# Problem to solve
Write out these rows again with "Show" in place of every "Open", changing nothing else and leaving the pictures out.

══ Material to process

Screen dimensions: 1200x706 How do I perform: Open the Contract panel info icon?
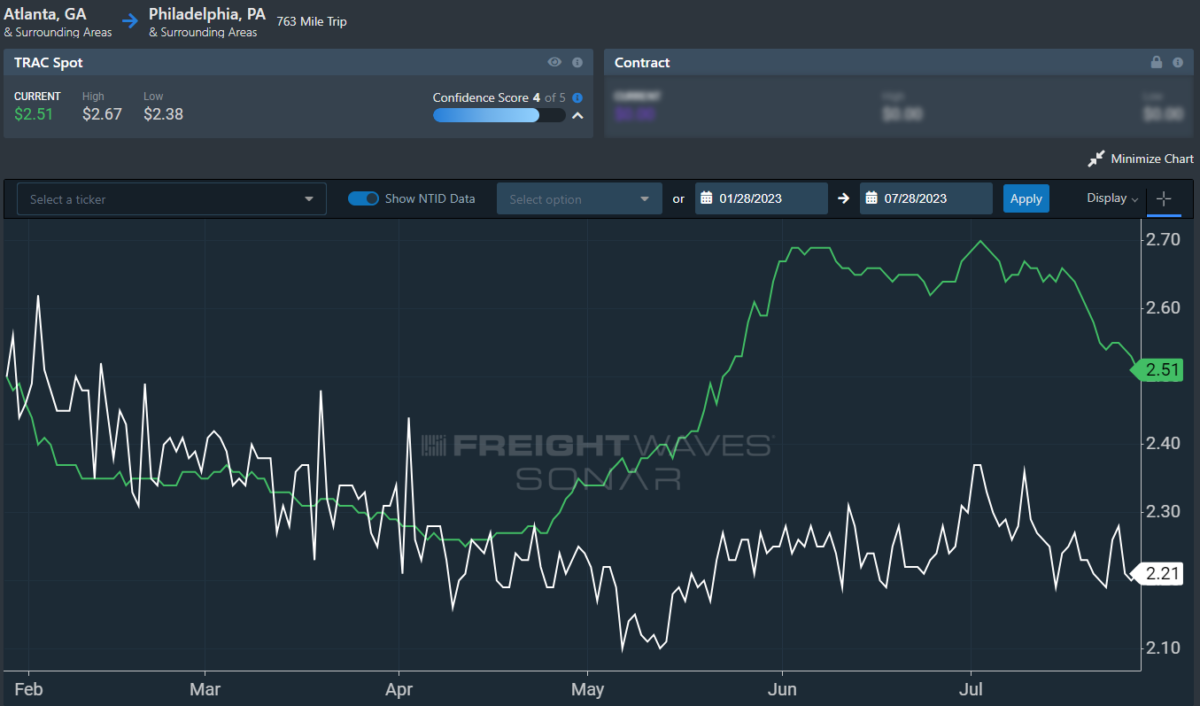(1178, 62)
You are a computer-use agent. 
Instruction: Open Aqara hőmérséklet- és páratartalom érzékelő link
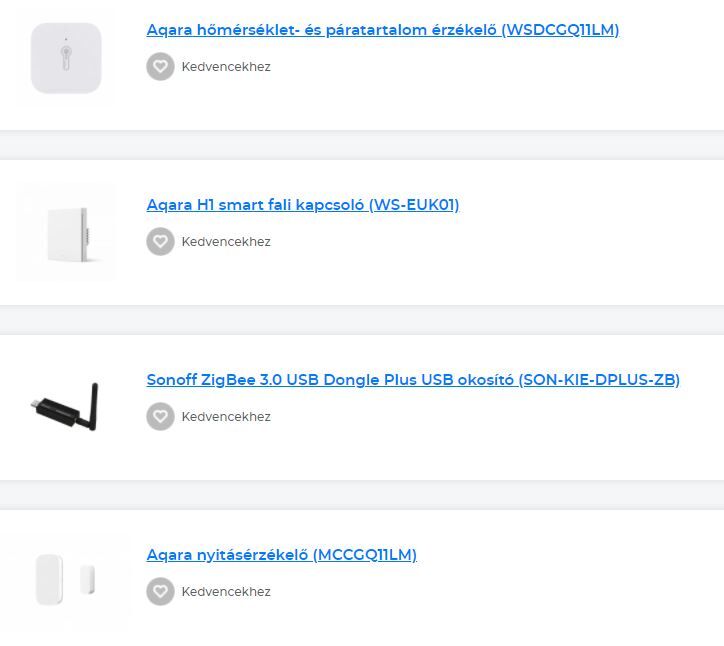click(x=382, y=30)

════

# Response to the task
Screen dimensions: 1200x706 How do I perform: Show the Contract panel info icon?
(1178, 62)
You are a computer-use agent. 
Instruction: Show Aqara hőmérséklet- és páratartalom érzékelő link
click(x=382, y=30)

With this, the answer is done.